Green Bay Packers Bulletins were printed beginning in the 1928 season and ending in the 1932 season. Bulletins were printed as a newsletter-type "promotion" of the Packers next home football game, with this game usually the next week. Bulletins measure approx. 7" x 10 1/2", and are printed, front and back, on a single sheet of colored normal weight paper. The first Bulletin had a print date of October 28, 1928, and contained information on the Packers upcoming gridiron contest against the Pottsville Maroons on November 4, 1928.

No kale, jack, dough, scratch, mazuma, voot, simoleans, clams, cabbage, shekels, lucre, gelt, lolly or rubes needed to be exchanged for a Green Bay Packers Bulletin, as they were distributed free of charge. We wish this fact remained true today.

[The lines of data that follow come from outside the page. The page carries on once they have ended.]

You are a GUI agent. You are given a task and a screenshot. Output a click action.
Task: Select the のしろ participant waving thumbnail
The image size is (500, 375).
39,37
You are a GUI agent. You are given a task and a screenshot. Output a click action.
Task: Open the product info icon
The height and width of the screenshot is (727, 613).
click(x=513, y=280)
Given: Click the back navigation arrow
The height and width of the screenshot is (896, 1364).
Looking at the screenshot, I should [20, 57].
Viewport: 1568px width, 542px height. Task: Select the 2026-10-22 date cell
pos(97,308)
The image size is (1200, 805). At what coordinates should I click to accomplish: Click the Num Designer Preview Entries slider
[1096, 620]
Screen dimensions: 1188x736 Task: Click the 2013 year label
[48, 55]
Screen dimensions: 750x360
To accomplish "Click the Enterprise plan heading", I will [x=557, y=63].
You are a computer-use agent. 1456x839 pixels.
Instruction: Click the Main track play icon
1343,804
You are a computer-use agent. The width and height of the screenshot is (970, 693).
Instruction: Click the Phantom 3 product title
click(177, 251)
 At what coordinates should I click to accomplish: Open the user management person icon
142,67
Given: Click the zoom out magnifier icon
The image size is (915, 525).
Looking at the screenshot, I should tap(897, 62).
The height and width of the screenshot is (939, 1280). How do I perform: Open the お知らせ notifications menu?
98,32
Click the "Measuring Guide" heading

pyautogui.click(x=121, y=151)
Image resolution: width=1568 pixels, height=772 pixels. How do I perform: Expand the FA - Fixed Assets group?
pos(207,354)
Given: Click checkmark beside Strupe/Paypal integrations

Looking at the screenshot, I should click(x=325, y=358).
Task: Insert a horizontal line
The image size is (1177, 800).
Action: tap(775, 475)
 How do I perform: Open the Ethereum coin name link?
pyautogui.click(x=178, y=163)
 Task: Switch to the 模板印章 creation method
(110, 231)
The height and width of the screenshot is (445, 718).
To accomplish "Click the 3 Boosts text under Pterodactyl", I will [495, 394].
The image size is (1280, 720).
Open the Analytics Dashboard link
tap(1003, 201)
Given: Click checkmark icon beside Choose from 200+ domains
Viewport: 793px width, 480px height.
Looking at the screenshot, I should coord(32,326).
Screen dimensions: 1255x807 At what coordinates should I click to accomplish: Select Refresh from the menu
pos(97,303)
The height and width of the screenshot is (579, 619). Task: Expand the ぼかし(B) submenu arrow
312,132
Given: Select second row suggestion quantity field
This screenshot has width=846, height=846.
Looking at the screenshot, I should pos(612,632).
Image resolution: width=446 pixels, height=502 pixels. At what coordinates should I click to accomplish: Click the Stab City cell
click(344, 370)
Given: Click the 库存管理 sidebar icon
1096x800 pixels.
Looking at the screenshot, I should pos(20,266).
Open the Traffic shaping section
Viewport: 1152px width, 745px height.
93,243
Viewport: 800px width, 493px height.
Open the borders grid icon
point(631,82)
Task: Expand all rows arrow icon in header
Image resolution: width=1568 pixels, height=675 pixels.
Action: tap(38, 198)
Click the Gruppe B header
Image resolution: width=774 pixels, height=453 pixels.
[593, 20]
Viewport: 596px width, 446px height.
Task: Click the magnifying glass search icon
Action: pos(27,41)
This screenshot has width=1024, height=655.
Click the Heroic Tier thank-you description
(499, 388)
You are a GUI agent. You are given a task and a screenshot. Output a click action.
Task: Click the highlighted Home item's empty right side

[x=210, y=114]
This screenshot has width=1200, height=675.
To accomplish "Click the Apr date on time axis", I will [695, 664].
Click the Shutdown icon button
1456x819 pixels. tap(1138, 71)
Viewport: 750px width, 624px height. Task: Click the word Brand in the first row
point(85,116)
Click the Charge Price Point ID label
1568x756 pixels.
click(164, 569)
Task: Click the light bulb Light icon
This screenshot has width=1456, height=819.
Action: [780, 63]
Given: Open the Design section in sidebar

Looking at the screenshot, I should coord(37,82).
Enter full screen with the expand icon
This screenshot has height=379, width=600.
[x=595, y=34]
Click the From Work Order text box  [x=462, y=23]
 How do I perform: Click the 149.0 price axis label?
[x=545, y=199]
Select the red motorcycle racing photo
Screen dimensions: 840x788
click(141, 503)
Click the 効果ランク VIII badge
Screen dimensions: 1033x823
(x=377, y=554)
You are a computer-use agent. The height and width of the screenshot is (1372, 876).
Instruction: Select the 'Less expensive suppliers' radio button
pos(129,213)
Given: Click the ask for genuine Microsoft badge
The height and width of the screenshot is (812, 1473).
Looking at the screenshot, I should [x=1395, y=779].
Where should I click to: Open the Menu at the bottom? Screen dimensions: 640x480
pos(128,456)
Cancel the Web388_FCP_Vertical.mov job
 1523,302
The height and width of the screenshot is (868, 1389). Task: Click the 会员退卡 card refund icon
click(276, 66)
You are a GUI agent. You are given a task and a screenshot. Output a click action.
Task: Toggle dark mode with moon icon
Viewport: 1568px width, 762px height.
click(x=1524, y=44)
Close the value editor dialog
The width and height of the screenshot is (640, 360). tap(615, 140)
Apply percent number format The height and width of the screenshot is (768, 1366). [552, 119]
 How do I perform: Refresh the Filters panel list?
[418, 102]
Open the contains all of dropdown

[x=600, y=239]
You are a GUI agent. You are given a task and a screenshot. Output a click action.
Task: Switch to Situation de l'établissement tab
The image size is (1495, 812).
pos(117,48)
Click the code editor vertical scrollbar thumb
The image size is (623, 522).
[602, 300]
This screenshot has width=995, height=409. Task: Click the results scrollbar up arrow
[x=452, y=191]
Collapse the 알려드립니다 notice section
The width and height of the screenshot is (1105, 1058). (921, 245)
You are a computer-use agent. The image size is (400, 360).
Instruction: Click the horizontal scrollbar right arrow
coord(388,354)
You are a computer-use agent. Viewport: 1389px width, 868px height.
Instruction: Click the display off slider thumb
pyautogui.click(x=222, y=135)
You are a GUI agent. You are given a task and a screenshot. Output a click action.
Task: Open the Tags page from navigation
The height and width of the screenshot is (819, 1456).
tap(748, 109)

The example below, dated October 18, 1931, was promoting and advertising the October 25, 1931 home professional football game against the Providence SteamRollers at City Stadium, Green Bay, Wisconsin. This Bulletin was published by the Green Bay Football Corporation, and printed by Landsmann Printing Office. The back of the Bulletin states 'Plenty of Good Seats for Everybody'. The Bulletin also states that the Providence game was a Packers Homecoming Game, and it was expected that two dozen "old timers" would take their bow to the crowd between halves. Imagine, in 1931, the Packers 11'th year, they already had former and current players considered "old timers".

Packer Bulletins are somewhat rare, and command good prices when they become available. Expect to pay $ 225.00 to $ 325.00 RETAIL for most Bulletins in excellent condition. Bulletins with a picture of a famous player, such as Red Grange or Ernie Nevers,will command premium prices.

It is widely felt that Bulletins may have been distributed in many ways, such as at Packer home games, hotels, retail businesses, businesses that sold Packer tickets, to the press, pool rooms and like places of amusement. They most likely were posted anywhere potential 'paying game fans' or other interested parties would congregate.